There is no TRIM support for MacOS.


What % of the drive has free space?

Have you tried doing the test with the drive empty?
The drive had about 25% free space, but I just erased reformatted the drive to APFS again, and am still running into the same issue with 100% free space.

Is there any way I can enable TRIM on another PC or specialty software? Don't care too much if it bricks the drive since it's virtually unusable for me.
 
OP wrote:
"I plan on getting a NVMe SSD with enclosure, but it's a bit unclear as to which one's optimal for a 2019 running Mojave"

BE AWARE that many nvme blade drives seem to "run hot" regardless of what enclosure they're in.
To cope with the heat, many will "throttle back" to slow speeds during extended writes.

If the drive in question IS NOT a boot drive or a drive that otherwise REQUIRES APFS (such as a tm backup), I'm going to suggest that you reformat it to HFS+ instead.

In disk utility, use "Mac OS extended, journaling enabled, GUID partition format".
Then test it that way and see what results you get.
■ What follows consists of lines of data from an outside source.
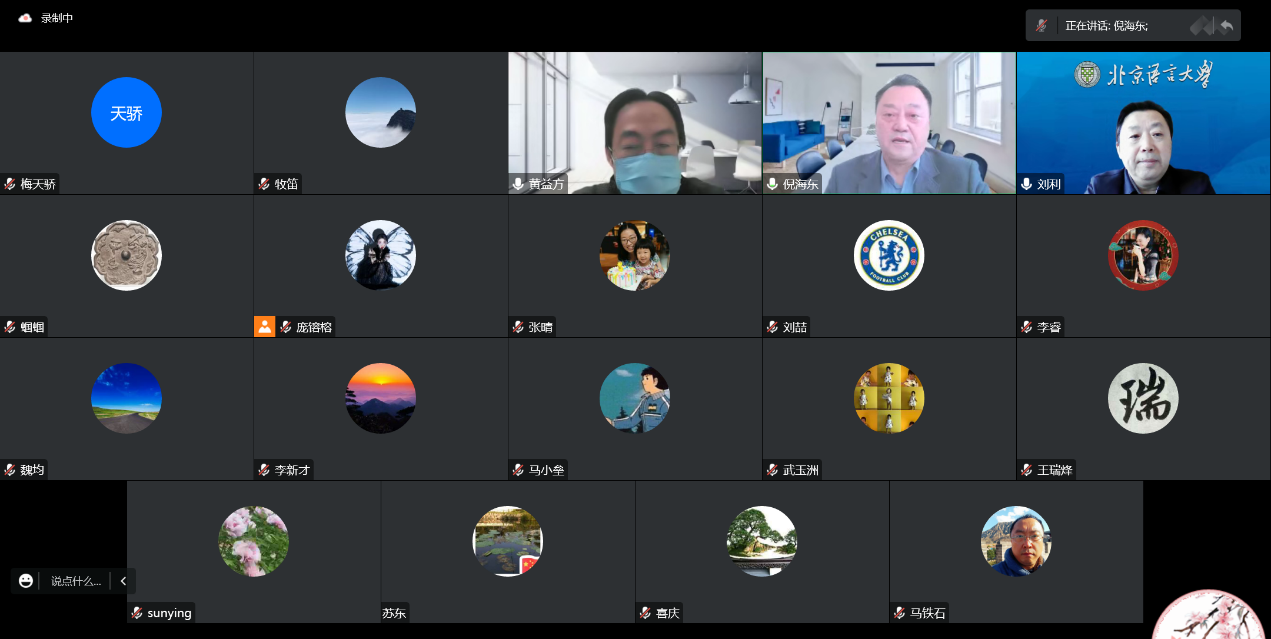The width and height of the screenshot is (1271, 639).
Task: Click the microphone icon beside 黄益方's name
Action: 518,184
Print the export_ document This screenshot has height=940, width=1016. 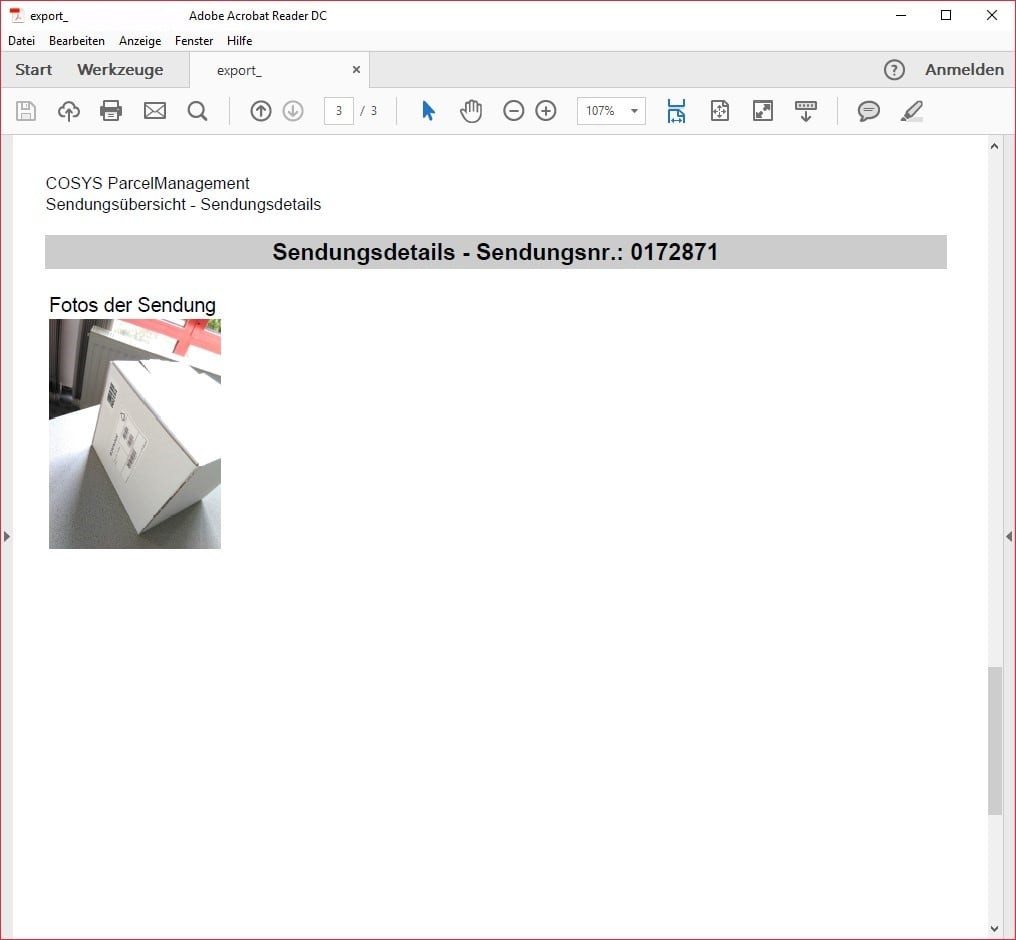point(111,111)
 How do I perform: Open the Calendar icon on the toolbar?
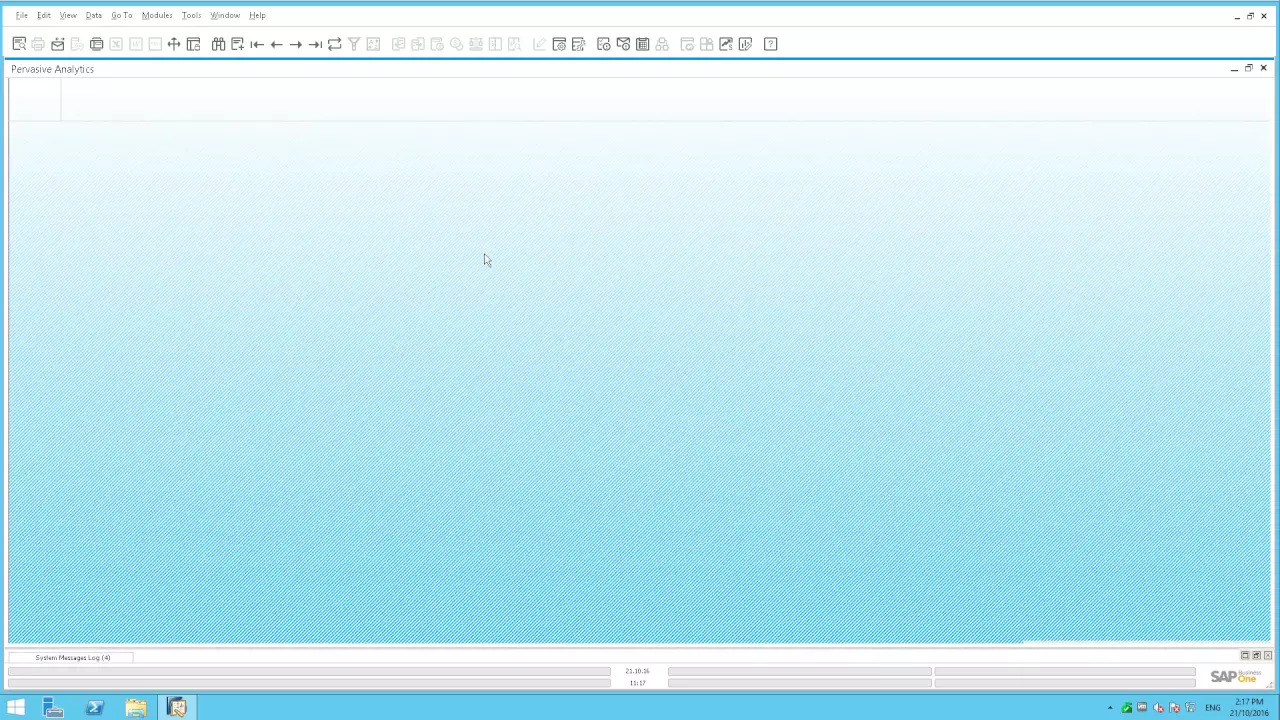[x=643, y=43]
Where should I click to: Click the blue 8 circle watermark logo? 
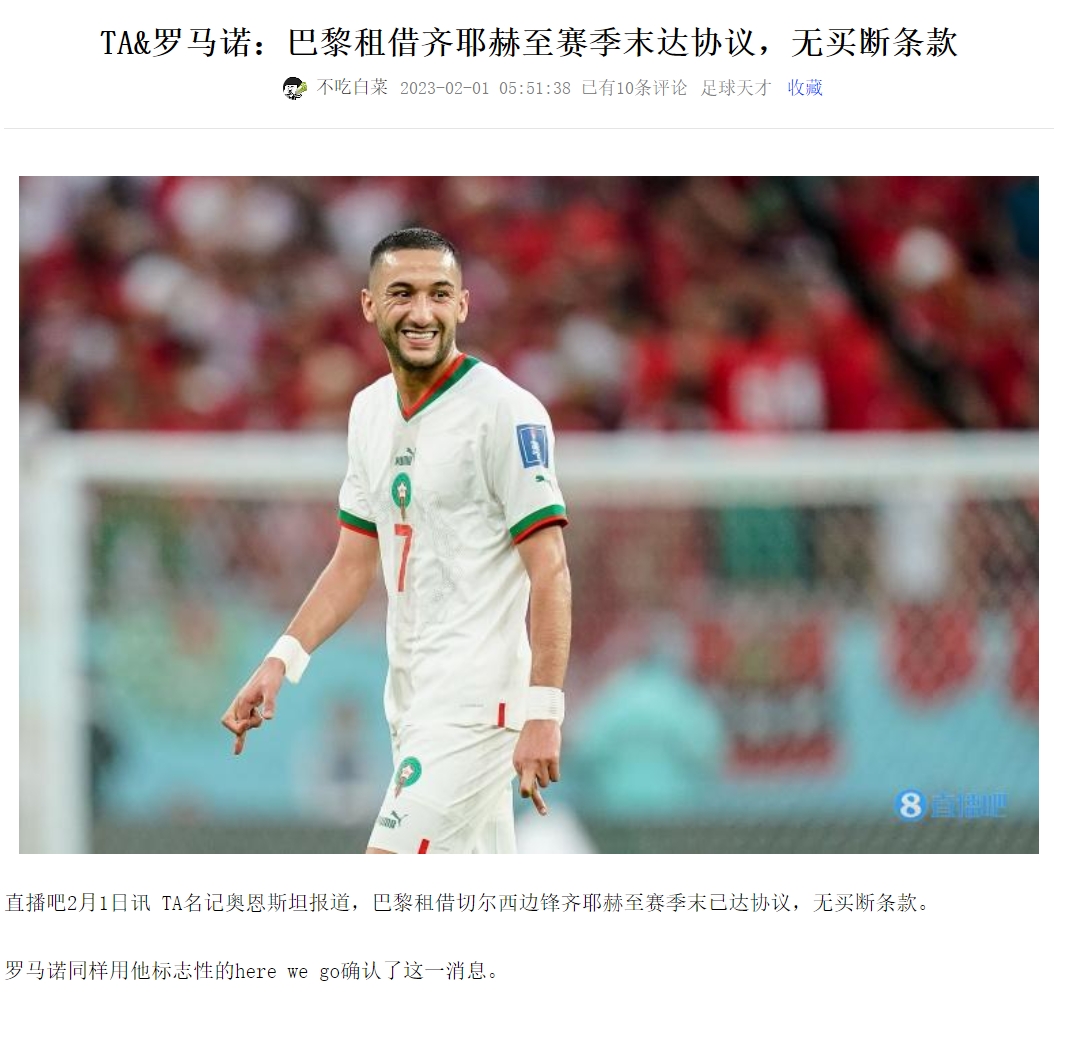[910, 805]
If they are better, leave it that way.
If they're the same, you could just reformat to APFS if you wish.
 
I have see very similar behavior on SSDs that did not have TRIM enabled, and in use for very long periods of time.

There is no TRIM support for MacOS.
Enabling TRIM helped with drive performance consistency for my previous Mac.


However, the SSD was connected to the internal SATA controller, second drive bay of 2012 Mac mini, not via a USB-to-SATA bridge — those are supposedly not as widely supportive:


Either way, might be worth a try, especially if you’re leaning on replacing the drive(+enclosure) anyway.
 
OP wrote:
"I plan on getting a NVMe SSD with enclosure, but it's a bit unclear as to which one's optimal for a 2019 running Mojave"

BE AWARE that many nvme blade drives seem to "run hot" regardless of what enclosure they're in.
To cope with the heat, many will "throttle back" to slow speeds during extended writes.
A fair forewarn. I had a “blade” drive that even powered off because of overheat protection until I applied thermal pads — which I ended up layering in a pyramid-like platform because I didn’t have enough and didn’t want to order more and wait. It worked. ☺️ Basically, ensure the drive (especially the area where the controller sits) makes acceptable contact with the aluminum of the enclosure — as mentioned, thermal pads are useful.
 
I have see very similar behavior on SSDs that did not have TRIM enabled, and in use for very long periods of time.

There is no TRIM support for MacOS.
Enabling TRIM helped with drive performance consistency for my previous Mac.


However, the SSD was connected to the internal SATA controller, second drive bay of 2012 Mac mini, not via a USB-to-SATA bridge — those are supposedly not as widely supportive:


Either way, might be worth a try, especially if you’re leaning on replacing the drive(+enclosure) anyway.
Thanks.

I meant "there is no TRIM support for MacOS for USB", just forgot to finish my thought when typing.

The OP has a USB SSD, and there is no TRIM support for USB SSDs on MacOS.

You are correct though, you can enable TRIM on a Mac that doesn't already have in enabled using Terminal. I have done that on plenty of older Macs that I own, and just did it last week on a Late 2013 iMac that I swapped the internal HDD with a SSD.

Actually, I been using TRIM longer than MacOS has officially supported it. I can't remember the app, but I downloaded and may have paid for some TRIM enabler app in the late 2000's for my Mac Pro 1,1.

For the OP, their 2019 iMac should have TRIM enabled without having to do anything to it, unless someone disabled it. Still, regardless of it was enabled or disabled, TRIM wouldn't work on an OS level due to no TRIM support over USB on MacOS.